Single by Daniel Merriweather featuring Adele

from the album Love & War
- Released: 2 November 2009
- Studio: Modern Dirt Laboratories (London)
- Length: 3:39
- Label: Columbia
- Songwriters: Eg White; Daniel Merriweather;
- Producer: Eg White

Daniel Merriweather singles chronology
| "Impossible" (2009) | "Water and a Flame" (2009) | "Naïve Bravado" (2012) |

Adele singles chronology
| "Make You Feel My Love" (2008) | "Water and a Flame" (2009) | "Rolling in the Deep" (2010) |

Music video
- "Water and a Flame" on YouTube

= Water and a Flame =

2009 single by Daniel Merriweather featuring Adele

"Water and a Flame" is a song recorded by Australian singer Daniel Merriweather for his debut solo album, Love & War. It features guest vocals by English singer-songwriter Adele. Released as the album's fourth and final single on 2 November 2009, the track was produced by Eg White and issued through Columbia Records. It reached number 180 on the UK Singles Chart. In 2013, Canadian singer Celine Dion recorded a cover version for her album Loved Me Back to Life, also produced by White.

== Composition ==

"Water and a Flame" has been described as a smoky, emotional ballad. David Balls of Digital Spy wrote that the song "finds their rich and soulful vocals dovetailing sweetly – enough to draw attention away from the slightly clichéd chorus".

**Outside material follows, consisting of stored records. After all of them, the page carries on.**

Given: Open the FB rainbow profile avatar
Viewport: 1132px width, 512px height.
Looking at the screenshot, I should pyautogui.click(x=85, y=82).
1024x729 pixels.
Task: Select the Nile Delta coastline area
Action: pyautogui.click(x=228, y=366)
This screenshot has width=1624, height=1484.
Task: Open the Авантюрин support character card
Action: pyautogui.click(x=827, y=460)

== Formats and track listing ==
- Digital single
1. "Water and a Flame" (featuring Adele) – 3:39
2. "Water and a Flame" (featuring Adele) (Buzz Junkies club mix) – 7:16

== Charts ==

Chart performance
| Chart (2009) | Peak position |
|---|---|
| UK Singles (Official Charts Company) | 180 |

== Celine Dion version ==

Canadian singer Celine Dion recorded "Water and a Flame" for her 2013 album Loved Me Back to Life. The track was produced by Eg White and issued as the album's third single in the United Kingdom. It was added to the A List on the BBC Radio 2 playlist on 6 February 2014, and a commercial single was scheduled for release on 24 March 2014. On 11 April 2014, the song was sent to Contemporary hit radio in Italy.

=== Background and release ===
On 8 August 2012, Le Journal de Montréal reported that Dion's forthcoming English-language album would include material written and produced by Eg White, known for his work with Adele on 19 and 21. A preview of "Water and a Flame" premiered on The Katie Couric Show on 25 April 2013, followed by behind-the-scenes footage released on Dion's official website.

On 29 August 2013, Billboard described Loved Me Back to Life as Dion's edgiest album to date and noted that "Water and a Flame" highlights the lower, grainier register of her voice. A "Making of Water and a Flame" video was released on Dion's Vevo channel on 30 October 2013, and the official audio premiered on 5 November 2013.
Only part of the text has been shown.